U.S. Senator Chris Coons preached Sunday at the church that nurtured him, Red Clay Creek Presbyterian Church in Wilmington, Delaware, which is celebrating its 300th anniversary this year. (Photo by the Rev. Cindy Kohlmann)

Red Clay Creek Presbyterian Church in Wilmington, Delaware, turns 300 this year, and the congregation plans a yearlong celebration. Worshipers recently heard an inspiring and heartfelt sermon from one of its favorite sons, U.S. Sen. Chris Coons, D-Delaware, who deftly put into historical perspective the church’s lengthy history.

“What was here in 1722? A small hardy band of Presbyterian farmers in the new wilderness gathered on the banks of Red Clay Creek to worship without a pastor or a building for the first three decades,” said Coons, a product of both Yale Divinity School and Yale Law School. By the time a small group gathered at the Golden Fleece Tavern in Dover to ratify the U.S. Constitution and make Delaware the nation’s first state, “Red Clay was 65 years old,” Coons noted.

“I have great confidence in the spirit that has informed and sustained this congregation from the very beginning to today and into its future,” Coons said.

Coons says he draws on-the-job sustenance every Wednesday at the U.S. Capitol, when about two dozen senators on both sides of the political aisle meet with the chaplain of the U.S. Senate, the Rev. Dr. Barry C. Black, for a prayer breakfast.

“We pray, talk about our families, sing a hymn, and then one of us stands up and witnesses about the role of faith in our life,” Coons said. “I have seen week in and week out over the 11 years I’ve been there the most remarkable moments of vulnerability and humanity.”

Senators “often talk about the loss of a loved one … and how their faith has challenged them, sustained them and moved them to service,” Coons said.

“And what do you think I talk about?” Coons asked. “I talk about you. I’ve talked about the powerful impact of Red Clay Creek Presbyterian Church on my family and my life.”

He’s shared the story from his childhood of how his father, who was part of the church’s prison ministry team, once welcomed into the Coons home a convicted murderer. He’s also described “dozens of different ministries over decades and decades, the ways you have done service and ministry, great and small, from coffee hour to bell choir.”

After consulting with friends who’d also grown up in the congregation, the group identified seven of their cohort serving in ordained ministry. “Others serve in more fallen ways,” Coons said with a smile, “yet do our best to carry forward what is so powerful about the spirit of this place.”

Coons then turned to the gospel lesson for the day, Luke 3:15–17 and 21–22, the account of John baptizing Jesus.

John, “the one who lays the path for Christ by calling the people of Jerusalem out to repentance,” baptizes Jesus in a “pretty remote, small muddy river,” Coons preached.

“This is the moment when Jesus, raised in his home synagogue, nurtured in Nazareth, certainly familiar with the Temple, and yet he launches his ministry in the margins, amongst the rabble with this wild-haired man,” Coons said. “Why? What does that mean for us?”

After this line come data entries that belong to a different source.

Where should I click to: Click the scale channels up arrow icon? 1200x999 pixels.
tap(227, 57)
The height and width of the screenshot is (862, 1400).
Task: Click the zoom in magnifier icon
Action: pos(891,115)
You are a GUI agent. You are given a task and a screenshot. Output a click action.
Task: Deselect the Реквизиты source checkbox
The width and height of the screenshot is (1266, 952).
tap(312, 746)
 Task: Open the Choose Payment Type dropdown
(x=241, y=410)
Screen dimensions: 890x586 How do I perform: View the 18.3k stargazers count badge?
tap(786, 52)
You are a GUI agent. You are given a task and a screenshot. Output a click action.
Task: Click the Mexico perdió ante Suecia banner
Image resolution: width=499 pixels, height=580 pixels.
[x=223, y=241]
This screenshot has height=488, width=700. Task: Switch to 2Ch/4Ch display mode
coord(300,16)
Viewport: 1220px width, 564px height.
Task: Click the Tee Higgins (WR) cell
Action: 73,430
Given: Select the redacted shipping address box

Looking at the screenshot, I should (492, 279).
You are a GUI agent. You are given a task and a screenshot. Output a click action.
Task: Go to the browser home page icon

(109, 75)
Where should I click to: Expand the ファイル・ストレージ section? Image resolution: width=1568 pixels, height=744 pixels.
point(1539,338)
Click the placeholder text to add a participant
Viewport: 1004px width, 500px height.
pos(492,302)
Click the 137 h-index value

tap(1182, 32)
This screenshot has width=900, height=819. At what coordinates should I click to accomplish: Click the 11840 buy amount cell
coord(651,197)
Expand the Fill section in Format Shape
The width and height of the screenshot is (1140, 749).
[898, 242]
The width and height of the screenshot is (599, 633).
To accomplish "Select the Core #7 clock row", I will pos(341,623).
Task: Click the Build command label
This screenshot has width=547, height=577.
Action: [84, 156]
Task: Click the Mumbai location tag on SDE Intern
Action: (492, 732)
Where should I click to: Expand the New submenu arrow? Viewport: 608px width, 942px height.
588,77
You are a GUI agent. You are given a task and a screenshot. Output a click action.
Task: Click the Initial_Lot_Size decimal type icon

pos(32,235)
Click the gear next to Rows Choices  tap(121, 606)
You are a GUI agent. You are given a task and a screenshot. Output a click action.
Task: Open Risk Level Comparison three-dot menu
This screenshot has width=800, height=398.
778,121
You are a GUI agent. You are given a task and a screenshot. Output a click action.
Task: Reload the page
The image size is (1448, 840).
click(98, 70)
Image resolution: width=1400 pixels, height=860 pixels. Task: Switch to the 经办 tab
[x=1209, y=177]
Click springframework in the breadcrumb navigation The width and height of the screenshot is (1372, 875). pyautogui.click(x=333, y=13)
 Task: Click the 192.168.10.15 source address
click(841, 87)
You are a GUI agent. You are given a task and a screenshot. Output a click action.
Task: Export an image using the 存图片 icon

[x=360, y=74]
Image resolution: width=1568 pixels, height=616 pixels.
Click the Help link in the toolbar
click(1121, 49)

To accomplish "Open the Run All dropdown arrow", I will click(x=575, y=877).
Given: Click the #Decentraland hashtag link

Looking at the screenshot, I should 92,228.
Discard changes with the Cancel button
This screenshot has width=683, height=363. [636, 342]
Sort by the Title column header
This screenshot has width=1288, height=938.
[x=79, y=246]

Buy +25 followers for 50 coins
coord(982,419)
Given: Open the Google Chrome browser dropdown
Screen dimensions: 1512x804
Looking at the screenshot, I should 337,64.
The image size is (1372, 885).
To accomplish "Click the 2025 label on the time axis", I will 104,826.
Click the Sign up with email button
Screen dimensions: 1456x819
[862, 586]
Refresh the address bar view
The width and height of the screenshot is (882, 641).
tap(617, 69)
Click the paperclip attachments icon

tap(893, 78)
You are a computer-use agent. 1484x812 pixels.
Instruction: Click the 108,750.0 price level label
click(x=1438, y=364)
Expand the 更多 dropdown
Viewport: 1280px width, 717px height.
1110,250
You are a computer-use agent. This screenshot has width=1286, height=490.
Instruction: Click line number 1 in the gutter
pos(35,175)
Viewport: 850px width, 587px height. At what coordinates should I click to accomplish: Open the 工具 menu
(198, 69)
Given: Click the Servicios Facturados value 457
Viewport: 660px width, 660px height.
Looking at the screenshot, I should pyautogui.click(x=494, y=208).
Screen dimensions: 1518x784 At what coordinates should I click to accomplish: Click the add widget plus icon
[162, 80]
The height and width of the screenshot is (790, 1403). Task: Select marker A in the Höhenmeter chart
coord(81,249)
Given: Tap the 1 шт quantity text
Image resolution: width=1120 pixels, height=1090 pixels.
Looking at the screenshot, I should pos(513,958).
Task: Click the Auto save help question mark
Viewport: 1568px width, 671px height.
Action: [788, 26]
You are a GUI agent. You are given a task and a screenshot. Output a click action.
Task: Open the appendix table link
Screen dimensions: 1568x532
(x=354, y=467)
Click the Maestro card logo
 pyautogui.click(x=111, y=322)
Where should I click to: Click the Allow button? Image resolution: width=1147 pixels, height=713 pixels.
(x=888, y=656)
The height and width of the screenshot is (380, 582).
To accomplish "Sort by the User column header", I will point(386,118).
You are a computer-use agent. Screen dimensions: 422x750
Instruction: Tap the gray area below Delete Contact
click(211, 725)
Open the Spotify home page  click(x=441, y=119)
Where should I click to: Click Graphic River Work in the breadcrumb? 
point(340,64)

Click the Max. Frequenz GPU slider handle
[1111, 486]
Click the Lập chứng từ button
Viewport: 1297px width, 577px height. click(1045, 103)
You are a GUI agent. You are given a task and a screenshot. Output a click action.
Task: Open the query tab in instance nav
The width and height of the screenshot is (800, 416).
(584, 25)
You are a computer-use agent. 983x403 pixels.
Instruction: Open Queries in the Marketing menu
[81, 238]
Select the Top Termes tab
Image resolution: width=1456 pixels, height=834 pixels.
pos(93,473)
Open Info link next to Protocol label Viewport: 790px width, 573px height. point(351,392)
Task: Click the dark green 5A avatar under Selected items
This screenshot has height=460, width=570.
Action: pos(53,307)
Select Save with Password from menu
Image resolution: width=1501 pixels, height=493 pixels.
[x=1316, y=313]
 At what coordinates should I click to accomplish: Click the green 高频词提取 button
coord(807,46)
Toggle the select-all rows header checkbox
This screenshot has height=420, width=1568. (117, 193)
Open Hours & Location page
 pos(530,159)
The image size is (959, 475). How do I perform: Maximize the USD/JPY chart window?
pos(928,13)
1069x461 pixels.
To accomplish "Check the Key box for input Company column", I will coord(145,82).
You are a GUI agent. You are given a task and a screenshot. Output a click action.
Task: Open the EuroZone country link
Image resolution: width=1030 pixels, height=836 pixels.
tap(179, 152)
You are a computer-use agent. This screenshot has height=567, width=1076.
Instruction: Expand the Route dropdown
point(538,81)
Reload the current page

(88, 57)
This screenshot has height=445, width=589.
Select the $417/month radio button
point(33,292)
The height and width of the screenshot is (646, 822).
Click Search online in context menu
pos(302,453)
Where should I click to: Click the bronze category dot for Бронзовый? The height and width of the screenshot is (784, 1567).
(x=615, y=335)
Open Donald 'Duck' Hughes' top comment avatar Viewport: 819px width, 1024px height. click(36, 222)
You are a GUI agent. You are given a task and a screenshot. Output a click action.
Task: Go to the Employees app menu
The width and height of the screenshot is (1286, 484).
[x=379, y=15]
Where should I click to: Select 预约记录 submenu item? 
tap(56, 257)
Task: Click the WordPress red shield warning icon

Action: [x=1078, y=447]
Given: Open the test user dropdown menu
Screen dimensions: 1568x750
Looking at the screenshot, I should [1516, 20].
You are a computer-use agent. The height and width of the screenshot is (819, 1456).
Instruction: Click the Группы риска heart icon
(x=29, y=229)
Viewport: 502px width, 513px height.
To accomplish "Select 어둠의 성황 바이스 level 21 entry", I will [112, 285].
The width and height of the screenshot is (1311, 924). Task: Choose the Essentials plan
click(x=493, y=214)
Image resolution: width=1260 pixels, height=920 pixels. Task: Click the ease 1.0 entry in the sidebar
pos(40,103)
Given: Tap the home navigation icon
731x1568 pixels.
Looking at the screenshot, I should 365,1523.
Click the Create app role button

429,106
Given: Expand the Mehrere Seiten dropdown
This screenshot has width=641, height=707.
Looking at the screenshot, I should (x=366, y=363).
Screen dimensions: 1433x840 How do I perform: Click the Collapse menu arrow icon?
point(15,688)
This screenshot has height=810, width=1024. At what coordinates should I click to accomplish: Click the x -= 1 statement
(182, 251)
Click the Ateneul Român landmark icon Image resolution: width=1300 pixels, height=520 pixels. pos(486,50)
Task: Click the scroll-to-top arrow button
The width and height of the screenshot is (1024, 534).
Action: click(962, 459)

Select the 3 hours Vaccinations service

Coons said he took the opportunity before the service to return to his Sunday school classroom. “It looks exactly the same,” he said, chuckling. “As I talked with my cohort, the folks I grew up with, for each of us, there was a moment outside the ordinary when we actually encountered the risen Christ in others and thus in ourselves. On a mission trip overseas. Serving lunch with the homeless. Welcoming a refugee family. What has happened in this place over the decades of the lives of those who were raised up with me was risky encounters of Christ through moments of mission, bravery and risk.”

What the founders of Red Clay Creek sought — and what members still seek — is “the baptism and the presence of the risen Christ … that inbreaking, that moment of surprise and of hope that sustained them,” Coons said. “I don’t just pray — I know that if we will but open our hearts this year, we will be anointed for the 21st century in this gathering, in this congregation, in this place.”

Watch the worship service at Red Clay Creek here.

Mike Ferguson, Editor, Presbyterian News Service

Today’s Focus: Red Clay Creek Presbyterian Church

Let us join in prayer for:

PC(USA) Agencies’ Staff
Sue Rheem, Presbyterian Rep. to the UN, Compassion, Peace & Justice, Presbyterian Mission Agency
Katie Rhodes, HR Generalist, Administrative Services Group, A Corp

Let us pray

Almighty God, give us the courage to be partners with our brothers and sisters to promote peace and justice. We pray for peace in our country and among all nations. In the name of Jesus Christ. Amen.